Zambia to double copper royalties

[miningmx.com] — ZAMBIA’s president Michael Sata has made good on pre-election promises he would tap the mining industry for develop Zambia quicker by doubling state royalties on copper to 6%, according to a report by Reuters.

The newswire said that Sata’s finance minister, Alexander Chikwanda, unveiled “an expansive” budget for 2012 with large increases in social spending and farming subsidies which would be paid for by a rise in mineral royalties. A debut $500m Eurobond was also on the cards.

Overall spending would rise to 27.7 trillion kwacha, or 26.5% of gross domestic product (GDP), from 21% in 2011, Chikwanda said.

Most of the extra spending would go on 45% and 27% increases for health and education respectively, and a 38% boost for a farming subsidy programme that has underpinned nearly a decade of 6%-plus annual growth.

“The Patriotic Front (PF) won the 2011 election because it listened to the needs of the people at all levels,” Chikwanda said in his budget speech. “Now that we are in government, we have not and will never distance ourselves from the people.”

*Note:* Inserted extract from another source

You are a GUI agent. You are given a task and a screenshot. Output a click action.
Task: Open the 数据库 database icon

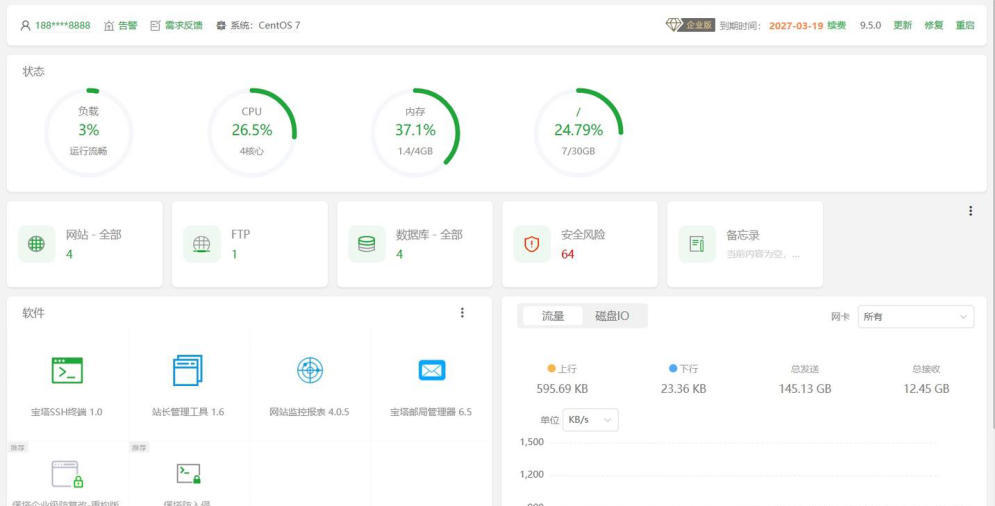(x=366, y=244)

PF leader Sata, a gruff populist who spent 10 years as opposition leader in the southern African nation, has caused slight nervousness among foreign investors, not least for his vitriolic criticism of Chinese mining firms.

However, he toned down his rhetoric in the latter stages of campaigning, and since coming to office has been at pains to ensure a working relationship with a sector that accounts for more than 70% of all foreign exchange earnings.

However, Chikwanda put some pressure on the mining firms, raising minerals royalties to 6% from 3% for base metals such as copper, and to 6% from 5% for precious metals.

He also said Lusaka would resurrect the previous administration’s plans to tap international capital markets to raise infrastructure funds, with the launch of a debut $500 million 10-year Eurobond during the year.

However, he also made clear that Zambia, a nation of 13 million people, would not get sucked into an unsustainable debt trap – as has happened with many far richer governments in the euro zone.

“As we spend more on our socio-economic infrastructure, our ability to meet our debt obligations should not be ignored,” he said. “In this regard, the government will target concessional borrowing as the first option.”

Domestic borrowing for the year would amount to 1.3% of GDP and foreign financing would be 4.3 percent, Chikwanda said. Foreign grant aid would amount to less than 2% of GDP, he added.
He also assuaged fears of a looser monetary policy, saying the Bank of Zambia would continue to target single-digit inflation through its control of money-supply growth.